I didn’t picture this.
But, to be fair, I don’t think I really envisioned anything close to what I’ve experienced thus far at Penn State. You see, I’m an out-of-stater and the furthest echelon possible from a Nittany Lion Legacy. When I first heard the phrase “Happy Valley”, I imagined too green grass and too perky smiles and that kind of suspended utopian ambience that makes you the slightest bit sick to your stomach. That’s what I pictured.
And then I encountered my first few days at Penn State.
And then I encountered the Bunton-Waller Program.
So, I ask you to imagine my surprise when the word ‘retreat’, something one might associate with a gorgeous honeymoon in the Caribbean or an afternoon on a tranquil spa table, was paired with the miry reality of a swamp. I’ve nothing against swamps… It’s just… not what I pictured.

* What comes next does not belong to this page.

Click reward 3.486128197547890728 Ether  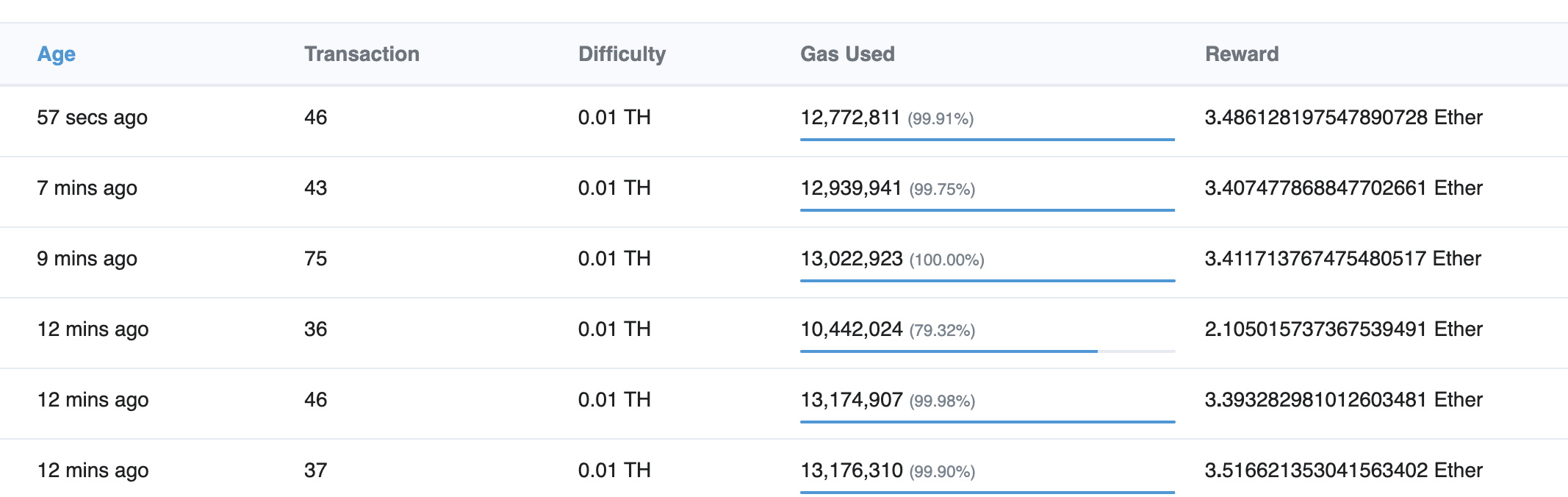point(1343,118)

None of it was what I pictured…and still I fell in love with it. I suppose that’s the thing with picturing things…with pictures, moreover. They’re just snapshots – tiny, glorified peeks into the past.
For instance, from just the picture provided, I’m positive you wouldn’t have known how much the retreat meant to me. You wouldn’t have known that I grew up in a place with a significant lack in diversity, that being promised this new family of diverse and academically driven people under Bunton-Waller is something I’m profoundly grateful for.
From that picture alone, you wouldn’t have known that I’d later make a friend there by bonding over the struggle of black hair, social stereotyping, and the utter blasphemy of even saying Meek Mill and Drake’s name in the same sentence…
From that picture alone, you wouldn’t have known that I’d spent half of that day crying because I’d been forced to realize my own guilt in leaving my brother, and you certainly wouldn’t have known that I’d finally found closure in it.
So, I reiterate, pictures only capture moments, not the dwindling seconds before and after. They capture the smiles, the laughter. They’re bookmarks – simultaneously flimsy and decadent, paradoxically telling and recluse. They live just short of the actual moment in time, but far from telling the whole story.
At the retreat, I learned something incredible, something hard to make out, something black and white, something like a picture still in development. It’s because one of the core values stipulated by AAAS 003 is establishing future goals, and to do this, you need to picture yourself rectifying the present.
When I first pictured the retreat, I pictured something deafeningly simple. I expected something deafeningly simple. I didn’t count for all the hard work involved, for the meaningful experiences and incredible people. I just pictured the imagery I was already predisposed to. Perhaps the lesson in this exists in something as simple as “the simple”. My approach to the retreat was reminiscent of many freshmen approaches to their future. In our heads we can see the picture – a doctor, a lawyer, an engineer, a teacher, a humanitarian…. We’ve turned oversimplification to a science.
The road to our future contains turns and obstacles that we can’t even fathom right now. It contains pain and pleasure, hurting and loving, and, somewhere in that, the temptation to give up; but no one could tell that by the confidence with which we grin, “Oh, I’m working to get my PhD.”
I guess what I’m trying to say is…
I guess my ultimate take-away from the retreat is this:
though a picture may offer a thousand words, nothing compares to actually being there and enjoying that moment.